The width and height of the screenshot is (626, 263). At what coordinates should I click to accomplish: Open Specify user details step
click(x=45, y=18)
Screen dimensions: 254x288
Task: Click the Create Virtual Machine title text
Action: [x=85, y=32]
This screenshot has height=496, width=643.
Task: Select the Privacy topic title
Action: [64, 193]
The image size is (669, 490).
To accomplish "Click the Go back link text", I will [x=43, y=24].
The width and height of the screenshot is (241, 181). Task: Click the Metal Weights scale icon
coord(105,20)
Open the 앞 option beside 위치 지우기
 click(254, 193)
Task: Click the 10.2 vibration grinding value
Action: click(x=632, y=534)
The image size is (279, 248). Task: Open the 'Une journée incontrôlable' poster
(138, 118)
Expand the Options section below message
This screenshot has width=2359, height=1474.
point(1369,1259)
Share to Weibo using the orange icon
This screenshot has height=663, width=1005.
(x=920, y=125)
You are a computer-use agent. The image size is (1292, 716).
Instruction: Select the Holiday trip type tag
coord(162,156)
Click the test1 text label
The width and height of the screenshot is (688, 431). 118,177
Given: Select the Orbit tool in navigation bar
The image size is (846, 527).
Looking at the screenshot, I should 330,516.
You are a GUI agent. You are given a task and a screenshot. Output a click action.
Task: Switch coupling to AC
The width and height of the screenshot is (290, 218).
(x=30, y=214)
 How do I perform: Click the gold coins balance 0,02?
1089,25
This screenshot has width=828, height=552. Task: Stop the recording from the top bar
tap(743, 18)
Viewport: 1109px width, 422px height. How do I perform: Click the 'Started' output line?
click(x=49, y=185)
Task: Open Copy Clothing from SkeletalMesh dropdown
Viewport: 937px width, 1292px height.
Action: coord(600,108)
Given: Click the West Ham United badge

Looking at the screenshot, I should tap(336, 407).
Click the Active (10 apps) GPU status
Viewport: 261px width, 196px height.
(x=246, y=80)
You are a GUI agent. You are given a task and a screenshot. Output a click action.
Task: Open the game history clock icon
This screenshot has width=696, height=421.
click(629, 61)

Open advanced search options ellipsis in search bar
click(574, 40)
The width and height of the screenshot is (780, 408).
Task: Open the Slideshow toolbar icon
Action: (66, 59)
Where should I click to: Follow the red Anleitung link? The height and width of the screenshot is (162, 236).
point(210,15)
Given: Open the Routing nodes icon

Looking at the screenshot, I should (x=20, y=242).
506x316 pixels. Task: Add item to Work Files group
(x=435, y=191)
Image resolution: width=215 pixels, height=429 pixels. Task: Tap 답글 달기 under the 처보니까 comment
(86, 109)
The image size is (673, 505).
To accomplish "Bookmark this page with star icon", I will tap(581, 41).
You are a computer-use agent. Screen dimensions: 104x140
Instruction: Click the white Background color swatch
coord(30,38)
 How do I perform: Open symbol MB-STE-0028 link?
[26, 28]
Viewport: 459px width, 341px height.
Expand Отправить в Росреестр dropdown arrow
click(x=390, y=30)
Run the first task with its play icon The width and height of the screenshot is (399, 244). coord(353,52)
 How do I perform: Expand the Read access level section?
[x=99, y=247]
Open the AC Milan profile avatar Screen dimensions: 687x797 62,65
--
Repeat every record above exactly as it appears.

= WORKED SOLUTION =
The width and height of the screenshot is (626, 263). At what coordinates should I click to accomplish: Open Specify user details step
click(x=45, y=18)
Screen dimensions: 254x288
Task: Click the Create Virtual Machine title text
Action: [x=85, y=32]
This screenshot has height=496, width=643.
Task: Select the Privacy topic title
Action: [64, 193]
The image size is (669, 490).
To accomplish "Click the Go back link text", I will [x=43, y=24].
The width and height of the screenshot is (241, 181). Task: Click the Metal Weights scale icon
coord(105,20)
Open the 앞 option beside 위치 지우기
 click(254, 193)
Task: Click the 10.2 vibration grinding value
Action: click(x=632, y=534)
The image size is (279, 248). Task: Open the 'Une journée incontrôlable' poster
(138, 118)
Expand the Options section below message
This screenshot has width=2359, height=1474.
point(1369,1259)
Share to Weibo using the orange icon
This screenshot has height=663, width=1005.
(x=920, y=125)
You are a computer-use agent. The image size is (1292, 716).
Instruction: Select the Holiday trip type tag
coord(162,156)
Click the test1 text label
The width and height of the screenshot is (688, 431). 118,177
Given: Select the Orbit tool in navigation bar
The image size is (846, 527).
Looking at the screenshot, I should 330,516.
You are a GUI agent. You are given a task and a screenshot. Output a click action.
Task: Switch coupling to AC
The width and height of the screenshot is (290, 218).
(x=30, y=214)
 How do I perform: Click the gold coins balance 0,02?
1089,25
This screenshot has width=828, height=552. Task: Stop the recording from the top bar
tap(743, 18)
Viewport: 1109px width, 422px height. How do I perform: Click the 'Started' output line?
click(x=49, y=185)
Task: Open Copy Clothing from SkeletalMesh dropdown
Viewport: 937px width, 1292px height.
Action: coord(600,108)
Given: Click the West Ham United badge

Looking at the screenshot, I should tap(336, 407).
Click the Active (10 apps) GPU status
Viewport: 261px width, 196px height.
(x=246, y=80)
You are a GUI agent. You are given a task and a screenshot. Output a click action.
Task: Open the game history clock icon
This screenshot has width=696, height=421.
click(629, 61)

Open advanced search options ellipsis in search bar
click(574, 40)
The width and height of the screenshot is (780, 408).
Task: Open the Slideshow toolbar icon
Action: (66, 59)
Where should I click to: Follow the red Anleitung link? The height and width of the screenshot is (162, 236).
point(210,15)
Given: Open the Routing nodes icon

Looking at the screenshot, I should (x=20, y=242).
506x316 pixels. Task: Add item to Work Files group
(x=435, y=191)
Image resolution: width=215 pixels, height=429 pixels. Task: Tap 답글 달기 under the 처보니까 comment
(86, 109)
The image size is (673, 505).
To accomplish "Bookmark this page with star icon", I will tap(581, 41).
You are a computer-use agent. Screen dimensions: 104x140
Instruction: Click the white Background color swatch
coord(30,38)
 How do I perform: Open symbol MB-STE-0028 link?
[26, 28]
Viewport: 459px width, 341px height.
Expand Отправить в Росреестр dropdown arrow
click(x=390, y=30)
Run the first task with its play icon The width and height of the screenshot is (399, 244). coord(353,52)
 How do I perform: Expand the Read access level section?
[x=99, y=247]
Open the AC Milan profile avatar Screen dimensions: 687x797 62,65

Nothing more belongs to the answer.